- TASK PROMPT
Please render every line of the records below as a JSON list of strings, one string per line, with blank lines left out. Leave the pictures out of the list.

[Records for locating visible targets]
———
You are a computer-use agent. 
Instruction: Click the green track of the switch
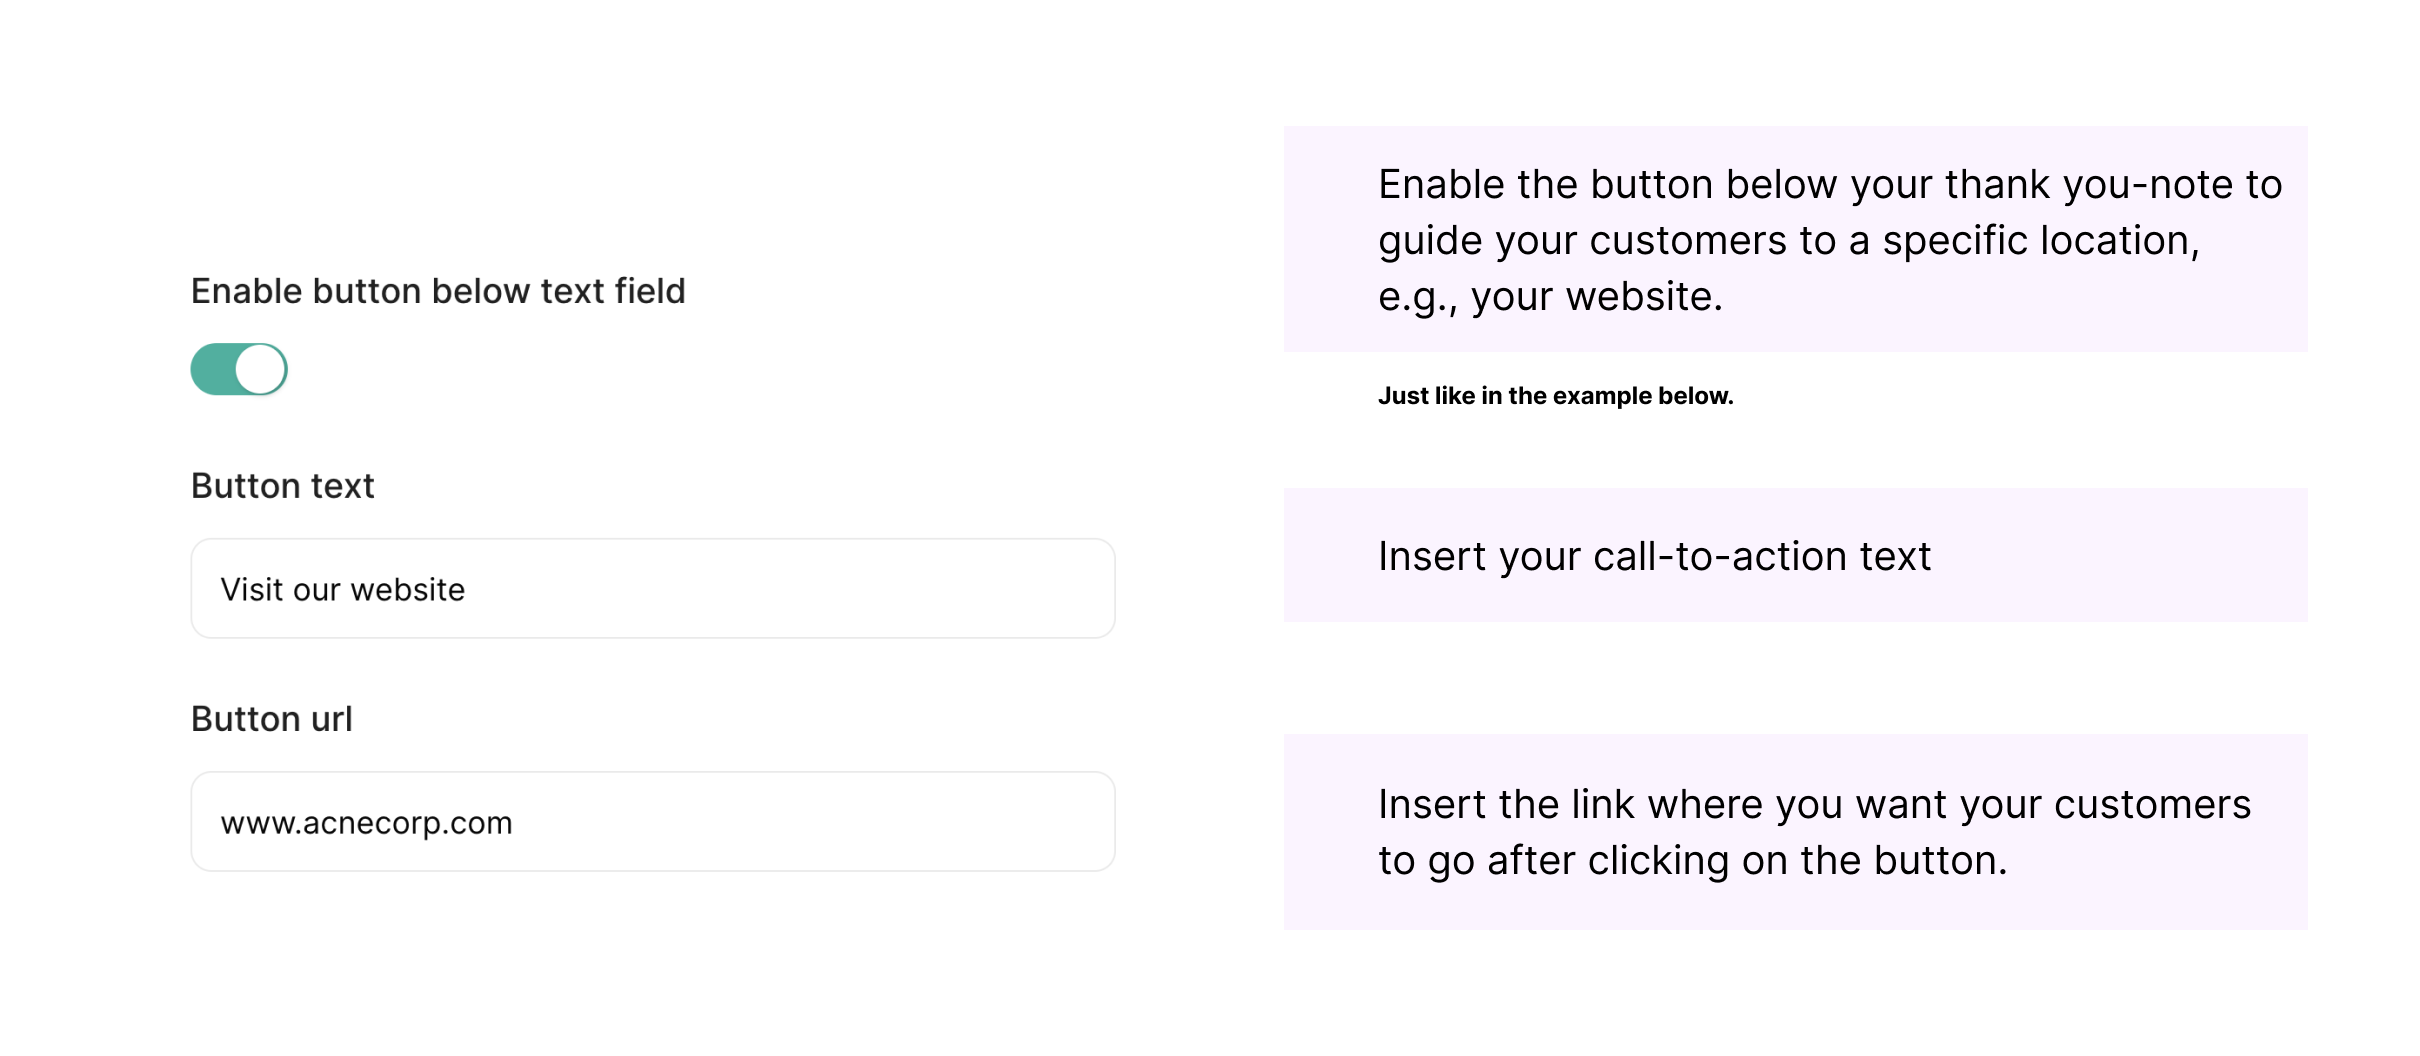(212, 369)
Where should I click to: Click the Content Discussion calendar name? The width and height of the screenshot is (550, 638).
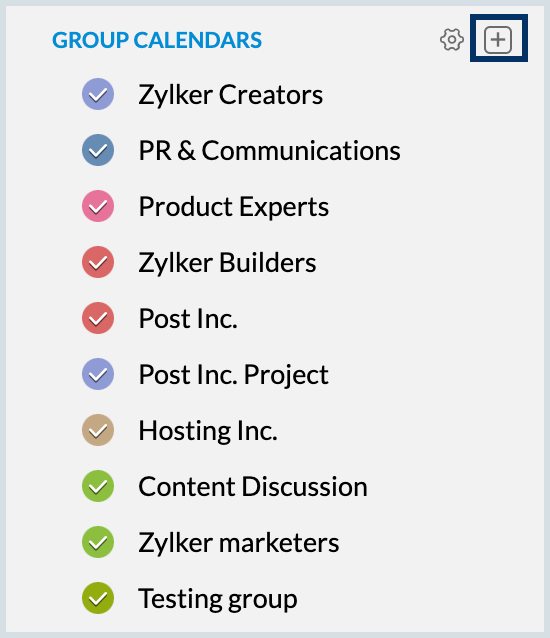(253, 486)
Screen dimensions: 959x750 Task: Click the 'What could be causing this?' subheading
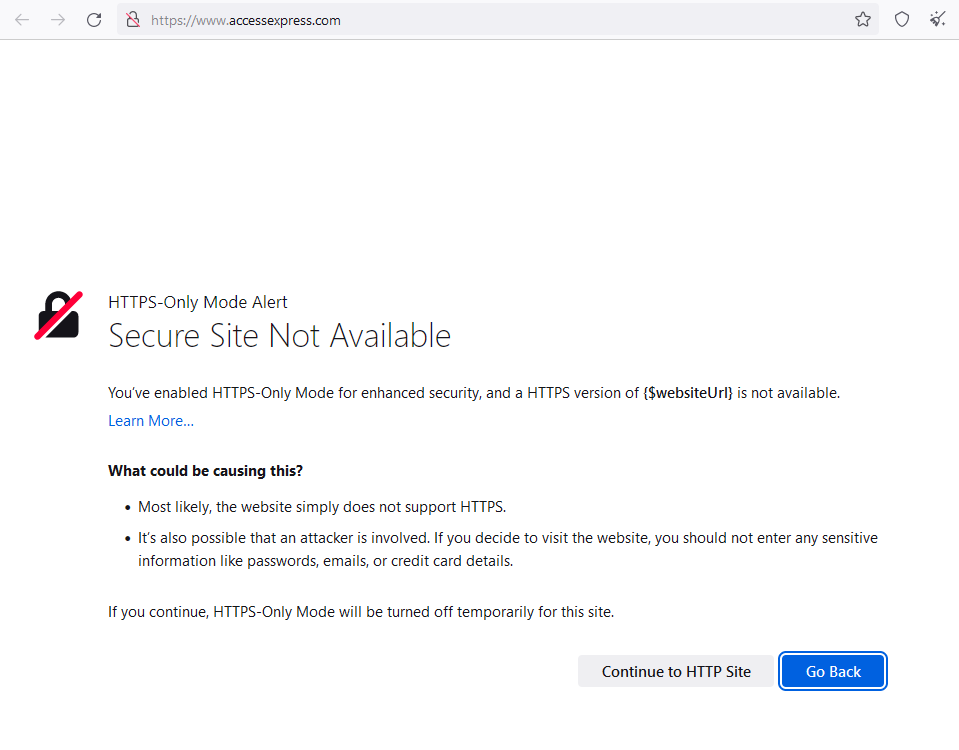205,471
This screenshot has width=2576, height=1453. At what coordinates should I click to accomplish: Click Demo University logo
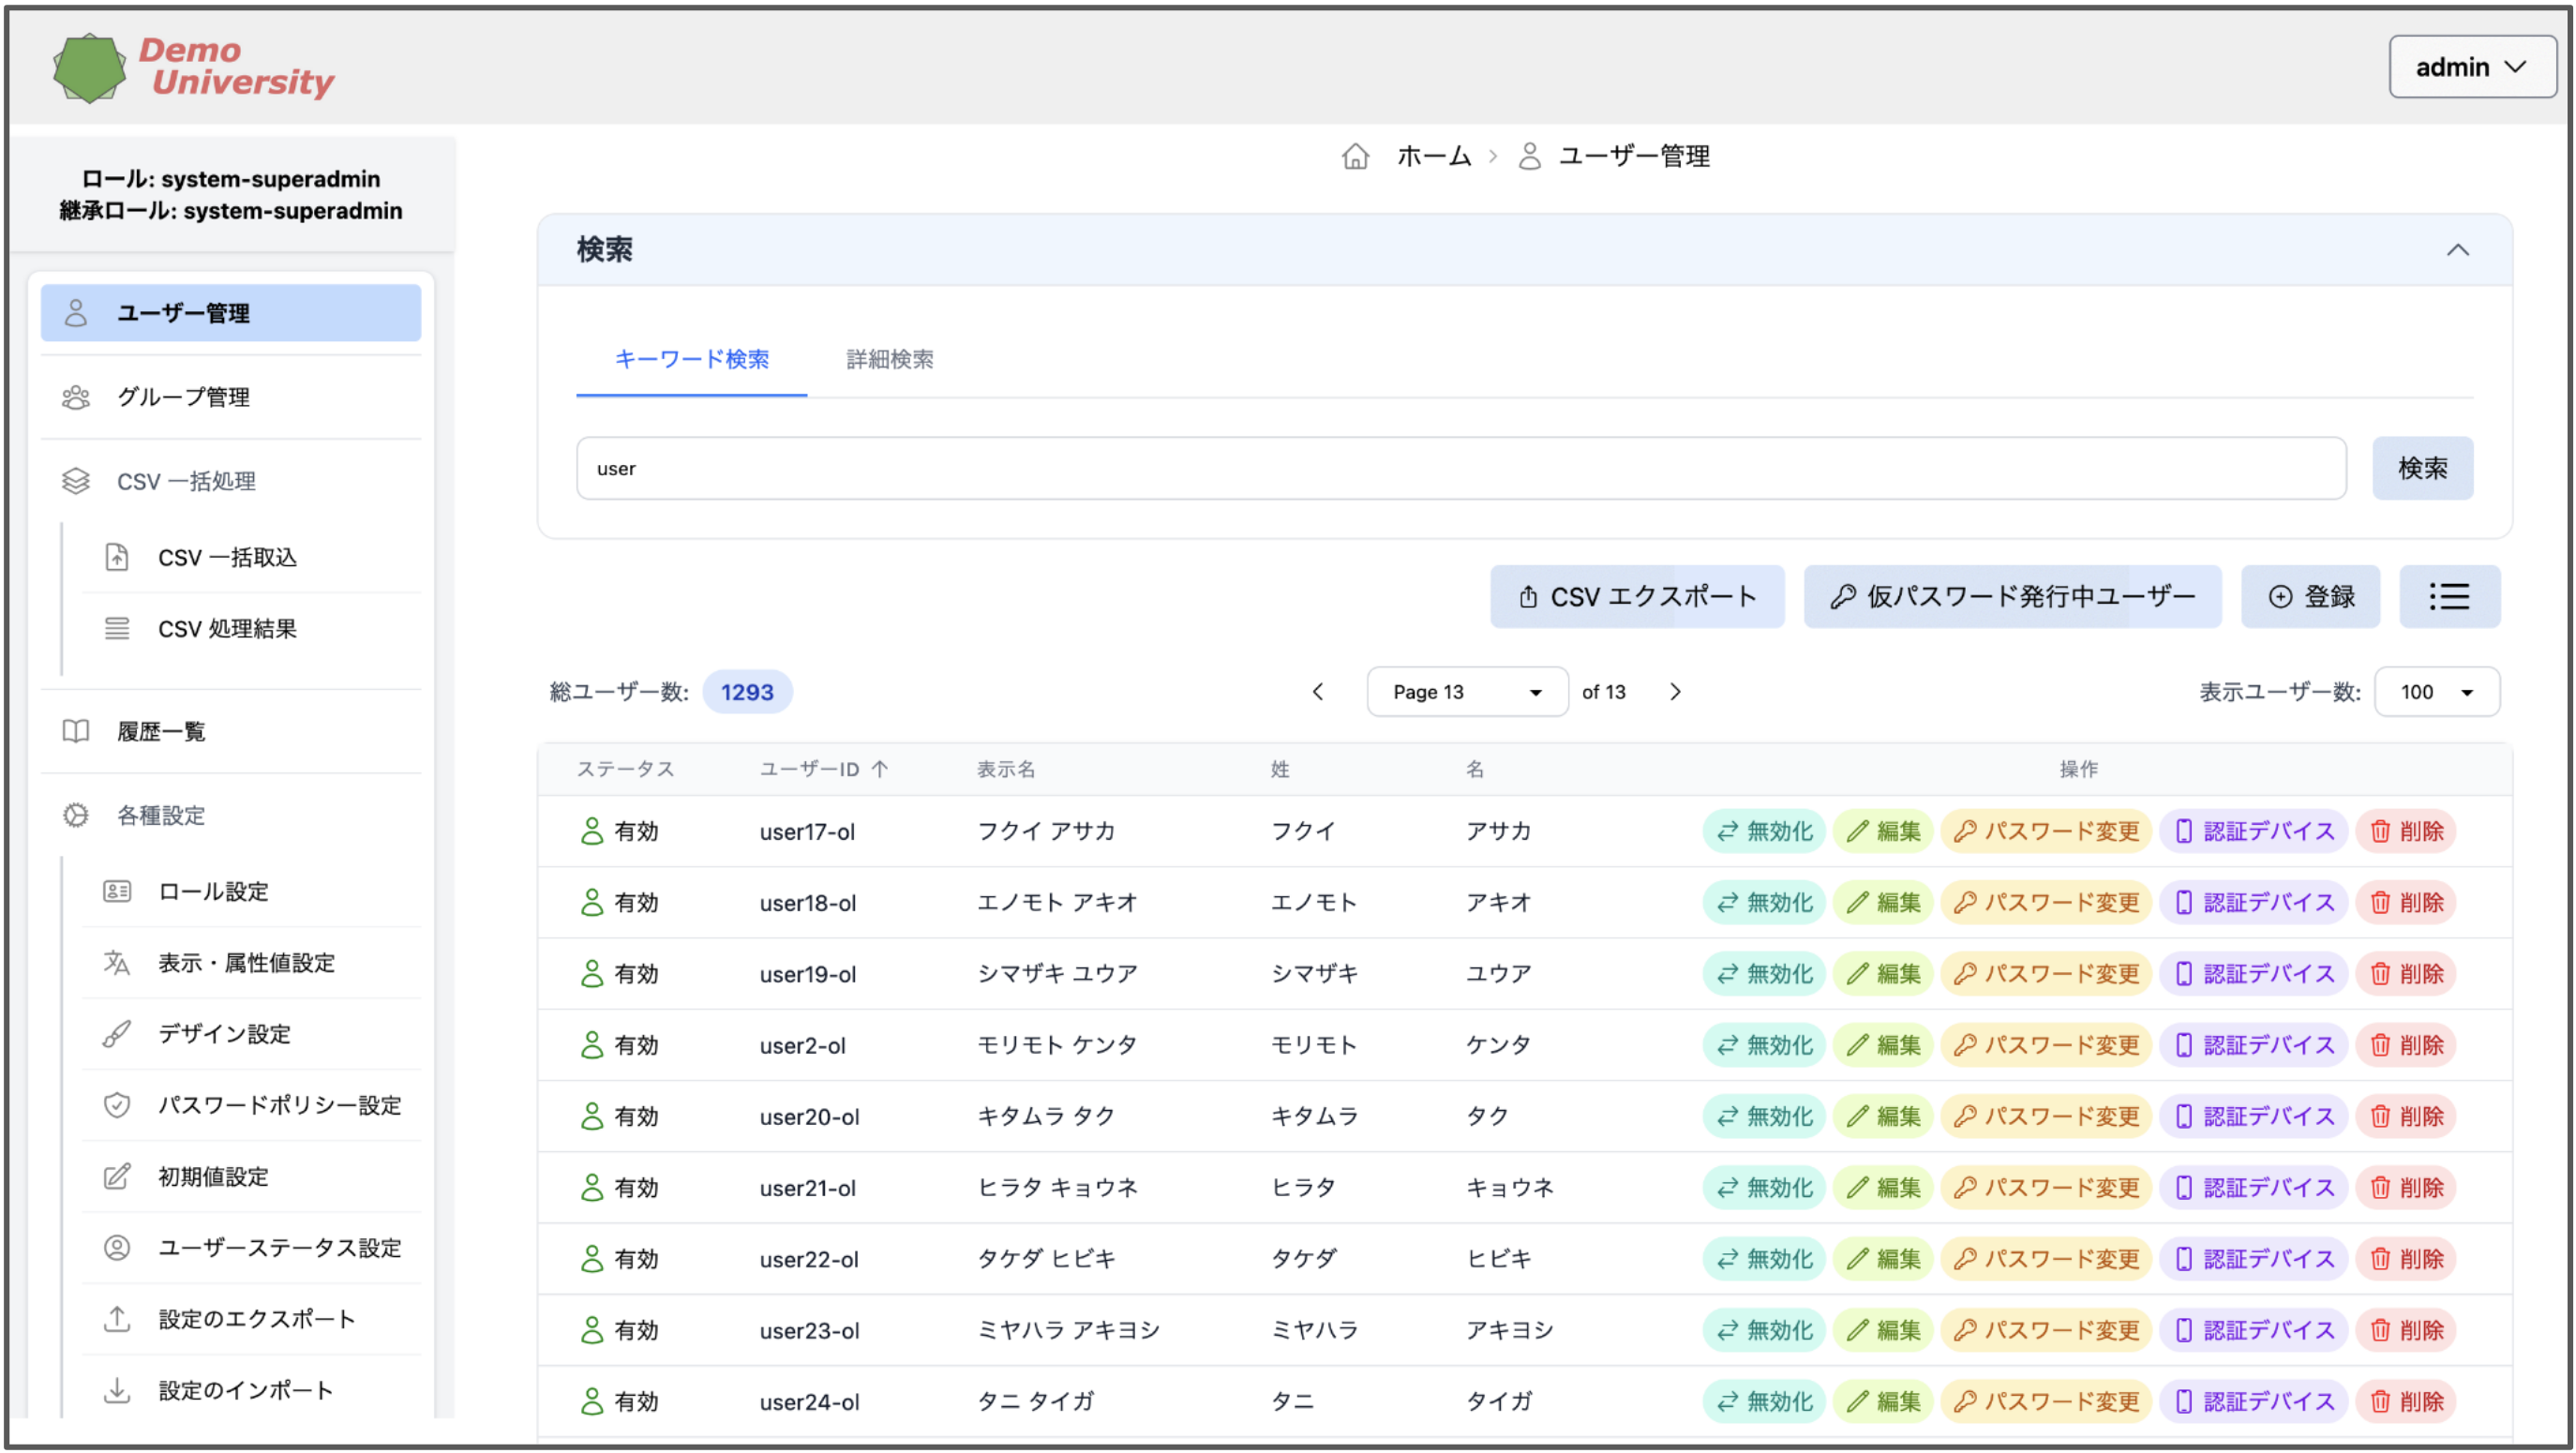tap(193, 67)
———
- RESULT FOR THIS EXERCISE
[
  "You are a computer-use agent. ",
  "Instruction: Click the green track of the switch",
  "(212, 369)",
  "Where should I click to: Click the Content Discussion calendar name? The width and height of the screenshot is (550, 638).",
  "(253, 486)",
  "Screen dimensions: 959x750 Task: Click the 'What could be causing this?' subheading",
  "205,471",
  "This screenshot has width=2576, height=1453. At what coordinates should I click to accomplish: Click Demo University logo",
  "tap(193, 67)"
]